# START OF GIVEN RECORDS

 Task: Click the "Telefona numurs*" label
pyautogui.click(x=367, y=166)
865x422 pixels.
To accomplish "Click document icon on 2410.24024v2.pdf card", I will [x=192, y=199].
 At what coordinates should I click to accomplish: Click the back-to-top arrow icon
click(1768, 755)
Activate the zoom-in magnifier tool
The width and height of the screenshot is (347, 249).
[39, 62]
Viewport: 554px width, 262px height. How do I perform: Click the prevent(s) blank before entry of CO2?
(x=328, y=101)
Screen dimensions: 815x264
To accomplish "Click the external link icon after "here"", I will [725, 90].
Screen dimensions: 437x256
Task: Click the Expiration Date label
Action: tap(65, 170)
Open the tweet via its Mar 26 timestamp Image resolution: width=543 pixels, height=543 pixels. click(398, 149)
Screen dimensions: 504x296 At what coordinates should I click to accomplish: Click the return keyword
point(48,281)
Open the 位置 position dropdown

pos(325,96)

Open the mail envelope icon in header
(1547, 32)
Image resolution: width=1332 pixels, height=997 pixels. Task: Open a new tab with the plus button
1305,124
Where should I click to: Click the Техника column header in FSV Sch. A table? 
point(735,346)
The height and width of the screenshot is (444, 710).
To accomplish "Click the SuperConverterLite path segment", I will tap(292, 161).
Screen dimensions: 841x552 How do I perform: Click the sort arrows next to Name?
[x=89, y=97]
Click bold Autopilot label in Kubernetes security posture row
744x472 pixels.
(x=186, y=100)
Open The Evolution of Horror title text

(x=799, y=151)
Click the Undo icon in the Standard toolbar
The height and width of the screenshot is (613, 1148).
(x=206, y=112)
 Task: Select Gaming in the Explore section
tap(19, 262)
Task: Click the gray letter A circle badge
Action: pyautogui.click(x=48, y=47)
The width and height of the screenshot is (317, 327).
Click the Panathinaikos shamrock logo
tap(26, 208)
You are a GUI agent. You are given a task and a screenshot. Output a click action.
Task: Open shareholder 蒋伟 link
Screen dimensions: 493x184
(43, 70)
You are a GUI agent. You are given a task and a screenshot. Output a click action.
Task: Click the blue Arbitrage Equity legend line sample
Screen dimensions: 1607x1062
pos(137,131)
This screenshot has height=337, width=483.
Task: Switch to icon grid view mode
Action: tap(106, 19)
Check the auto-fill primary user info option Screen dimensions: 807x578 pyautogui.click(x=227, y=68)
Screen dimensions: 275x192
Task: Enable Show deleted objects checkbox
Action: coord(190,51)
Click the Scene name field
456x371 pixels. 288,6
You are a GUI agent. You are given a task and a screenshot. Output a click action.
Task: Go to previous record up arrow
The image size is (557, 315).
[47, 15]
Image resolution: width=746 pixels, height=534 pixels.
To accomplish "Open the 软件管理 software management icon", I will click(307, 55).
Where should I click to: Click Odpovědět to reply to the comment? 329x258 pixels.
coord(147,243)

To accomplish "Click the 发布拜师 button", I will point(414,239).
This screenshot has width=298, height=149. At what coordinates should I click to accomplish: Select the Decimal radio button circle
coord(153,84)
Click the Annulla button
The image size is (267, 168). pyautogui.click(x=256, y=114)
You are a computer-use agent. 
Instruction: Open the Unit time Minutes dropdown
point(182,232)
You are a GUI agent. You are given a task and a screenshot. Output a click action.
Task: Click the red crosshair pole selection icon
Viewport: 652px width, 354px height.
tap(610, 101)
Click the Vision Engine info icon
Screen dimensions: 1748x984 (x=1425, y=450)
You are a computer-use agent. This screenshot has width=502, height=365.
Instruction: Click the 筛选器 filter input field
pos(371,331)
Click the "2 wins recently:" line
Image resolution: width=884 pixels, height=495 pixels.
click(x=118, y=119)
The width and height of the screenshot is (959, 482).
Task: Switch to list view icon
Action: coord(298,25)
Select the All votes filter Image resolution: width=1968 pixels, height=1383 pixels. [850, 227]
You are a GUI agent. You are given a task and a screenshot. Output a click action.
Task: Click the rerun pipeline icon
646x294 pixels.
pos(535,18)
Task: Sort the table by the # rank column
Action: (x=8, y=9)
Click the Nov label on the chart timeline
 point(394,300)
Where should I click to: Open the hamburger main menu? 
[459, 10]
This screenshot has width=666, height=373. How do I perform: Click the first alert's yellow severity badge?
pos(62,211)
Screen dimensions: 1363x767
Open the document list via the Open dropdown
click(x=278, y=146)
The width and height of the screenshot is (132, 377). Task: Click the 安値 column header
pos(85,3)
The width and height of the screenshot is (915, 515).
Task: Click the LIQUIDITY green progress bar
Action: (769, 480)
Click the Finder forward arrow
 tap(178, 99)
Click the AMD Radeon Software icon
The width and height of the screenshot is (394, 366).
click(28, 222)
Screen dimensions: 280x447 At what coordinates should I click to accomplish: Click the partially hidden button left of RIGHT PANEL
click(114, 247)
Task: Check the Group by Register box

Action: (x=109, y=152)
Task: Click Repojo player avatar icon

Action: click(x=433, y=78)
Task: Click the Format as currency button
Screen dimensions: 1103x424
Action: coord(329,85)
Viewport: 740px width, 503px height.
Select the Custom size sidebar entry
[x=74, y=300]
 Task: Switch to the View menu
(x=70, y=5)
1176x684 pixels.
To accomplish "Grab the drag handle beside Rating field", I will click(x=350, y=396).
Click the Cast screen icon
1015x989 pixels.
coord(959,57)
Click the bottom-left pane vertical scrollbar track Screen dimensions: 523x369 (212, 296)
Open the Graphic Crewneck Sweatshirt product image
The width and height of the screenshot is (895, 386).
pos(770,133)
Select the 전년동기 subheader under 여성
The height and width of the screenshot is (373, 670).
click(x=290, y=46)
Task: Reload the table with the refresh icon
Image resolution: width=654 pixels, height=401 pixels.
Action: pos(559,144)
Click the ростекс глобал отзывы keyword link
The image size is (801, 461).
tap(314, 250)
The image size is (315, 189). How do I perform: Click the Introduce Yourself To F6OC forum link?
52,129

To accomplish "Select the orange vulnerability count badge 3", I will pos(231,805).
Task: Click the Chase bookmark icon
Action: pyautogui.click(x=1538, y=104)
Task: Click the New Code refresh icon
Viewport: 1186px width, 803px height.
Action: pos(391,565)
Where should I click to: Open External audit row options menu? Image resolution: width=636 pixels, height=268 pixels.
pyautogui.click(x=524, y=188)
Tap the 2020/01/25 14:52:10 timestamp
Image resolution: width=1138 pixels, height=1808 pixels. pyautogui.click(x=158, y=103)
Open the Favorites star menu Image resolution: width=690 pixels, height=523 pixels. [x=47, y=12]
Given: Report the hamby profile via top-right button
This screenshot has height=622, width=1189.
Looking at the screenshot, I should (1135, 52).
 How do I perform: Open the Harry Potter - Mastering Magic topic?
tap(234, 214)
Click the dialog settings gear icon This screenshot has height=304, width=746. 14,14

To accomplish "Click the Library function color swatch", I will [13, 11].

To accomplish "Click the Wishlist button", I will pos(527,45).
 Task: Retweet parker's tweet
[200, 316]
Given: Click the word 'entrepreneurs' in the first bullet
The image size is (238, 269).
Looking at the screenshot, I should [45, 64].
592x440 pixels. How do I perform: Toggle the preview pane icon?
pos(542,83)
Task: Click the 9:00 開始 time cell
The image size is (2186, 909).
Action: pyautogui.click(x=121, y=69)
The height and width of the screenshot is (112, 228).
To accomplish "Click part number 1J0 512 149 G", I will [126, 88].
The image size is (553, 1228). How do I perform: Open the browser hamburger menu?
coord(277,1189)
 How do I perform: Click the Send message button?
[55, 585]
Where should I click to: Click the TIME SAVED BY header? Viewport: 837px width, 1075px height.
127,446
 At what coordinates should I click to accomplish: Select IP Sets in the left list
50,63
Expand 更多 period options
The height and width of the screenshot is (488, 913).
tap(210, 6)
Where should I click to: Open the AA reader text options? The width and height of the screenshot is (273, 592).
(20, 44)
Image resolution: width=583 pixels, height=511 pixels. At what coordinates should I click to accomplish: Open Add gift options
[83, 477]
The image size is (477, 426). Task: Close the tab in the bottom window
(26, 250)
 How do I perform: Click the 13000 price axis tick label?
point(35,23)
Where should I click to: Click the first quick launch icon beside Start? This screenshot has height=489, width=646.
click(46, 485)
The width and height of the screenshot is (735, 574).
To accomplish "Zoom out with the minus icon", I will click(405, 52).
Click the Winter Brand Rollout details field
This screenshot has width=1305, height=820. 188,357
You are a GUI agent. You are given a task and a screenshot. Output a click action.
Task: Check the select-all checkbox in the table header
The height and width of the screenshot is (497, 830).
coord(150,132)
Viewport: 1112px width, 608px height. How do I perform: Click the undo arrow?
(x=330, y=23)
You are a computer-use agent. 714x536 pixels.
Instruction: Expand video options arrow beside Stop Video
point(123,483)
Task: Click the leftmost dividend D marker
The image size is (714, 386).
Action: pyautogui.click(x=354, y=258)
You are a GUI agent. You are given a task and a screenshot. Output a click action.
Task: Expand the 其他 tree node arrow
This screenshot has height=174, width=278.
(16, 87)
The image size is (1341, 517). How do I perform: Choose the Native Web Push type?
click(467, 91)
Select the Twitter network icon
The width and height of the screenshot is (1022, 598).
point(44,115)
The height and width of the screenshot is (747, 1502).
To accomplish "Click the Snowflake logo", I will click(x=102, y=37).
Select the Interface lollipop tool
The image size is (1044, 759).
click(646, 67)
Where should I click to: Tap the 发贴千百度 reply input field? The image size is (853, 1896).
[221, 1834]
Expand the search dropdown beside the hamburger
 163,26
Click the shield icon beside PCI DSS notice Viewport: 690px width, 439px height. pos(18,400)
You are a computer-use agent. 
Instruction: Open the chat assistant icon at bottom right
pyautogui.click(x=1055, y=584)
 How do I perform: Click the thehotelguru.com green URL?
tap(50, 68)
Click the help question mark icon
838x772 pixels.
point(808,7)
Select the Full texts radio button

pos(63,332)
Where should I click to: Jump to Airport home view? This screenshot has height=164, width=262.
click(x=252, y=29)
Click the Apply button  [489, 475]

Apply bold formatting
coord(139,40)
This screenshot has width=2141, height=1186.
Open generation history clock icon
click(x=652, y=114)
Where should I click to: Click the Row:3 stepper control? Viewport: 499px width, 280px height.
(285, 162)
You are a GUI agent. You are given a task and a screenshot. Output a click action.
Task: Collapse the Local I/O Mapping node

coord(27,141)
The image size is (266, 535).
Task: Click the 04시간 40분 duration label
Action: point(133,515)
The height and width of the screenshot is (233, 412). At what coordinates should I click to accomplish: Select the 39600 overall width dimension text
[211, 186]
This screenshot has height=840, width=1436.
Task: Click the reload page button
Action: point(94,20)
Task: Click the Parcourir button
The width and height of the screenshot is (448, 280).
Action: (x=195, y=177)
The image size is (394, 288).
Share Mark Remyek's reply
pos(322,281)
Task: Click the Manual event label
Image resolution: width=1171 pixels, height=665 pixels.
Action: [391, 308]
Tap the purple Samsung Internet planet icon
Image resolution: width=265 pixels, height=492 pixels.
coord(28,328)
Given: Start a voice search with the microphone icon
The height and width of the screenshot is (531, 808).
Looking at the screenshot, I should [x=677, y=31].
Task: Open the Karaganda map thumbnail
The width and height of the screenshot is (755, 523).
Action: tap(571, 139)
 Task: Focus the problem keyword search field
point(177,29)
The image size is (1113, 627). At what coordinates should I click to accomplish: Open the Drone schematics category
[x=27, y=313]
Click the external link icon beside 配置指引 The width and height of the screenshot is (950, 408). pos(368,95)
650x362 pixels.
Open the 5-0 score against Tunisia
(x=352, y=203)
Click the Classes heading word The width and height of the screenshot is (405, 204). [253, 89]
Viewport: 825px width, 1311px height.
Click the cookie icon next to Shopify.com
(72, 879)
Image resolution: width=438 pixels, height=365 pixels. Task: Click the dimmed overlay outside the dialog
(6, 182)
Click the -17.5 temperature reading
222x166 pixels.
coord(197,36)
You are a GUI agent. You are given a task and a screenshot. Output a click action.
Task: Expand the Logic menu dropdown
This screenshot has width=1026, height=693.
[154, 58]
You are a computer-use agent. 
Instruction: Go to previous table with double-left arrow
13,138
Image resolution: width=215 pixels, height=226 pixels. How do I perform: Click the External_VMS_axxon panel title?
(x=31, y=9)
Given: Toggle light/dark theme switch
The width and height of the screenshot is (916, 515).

# END OF GIVEN RECORDS

THE EXERCISE
Copy the records from the start through the line containing "Action: tap(65, 170)", swapping "magnifier" for "magnifying glass" and leaving everything else unchanged.

PROBLEM SOLUTION
 Task: Click the "Telefona numurs*" label
pyautogui.click(x=367, y=166)
865x422 pixels.
To accomplish "Click document icon on 2410.24024v2.pdf card", I will [x=192, y=199].
 At what coordinates should I click to accomplish: Click the back-to-top arrow icon
click(1768, 755)
Activate the zoom-in magnifying glass tool
The width and height of the screenshot is (347, 249).
[39, 62]
Viewport: 554px width, 262px height. How do I perform: Click the prevent(s) blank before entry of CO2?
(x=328, y=101)
Screen dimensions: 815x264
To accomplish "Click the external link icon after "here"", I will [725, 90].
Screen dimensions: 437x256
Task: Click the Expiration Date label
Action: tap(65, 170)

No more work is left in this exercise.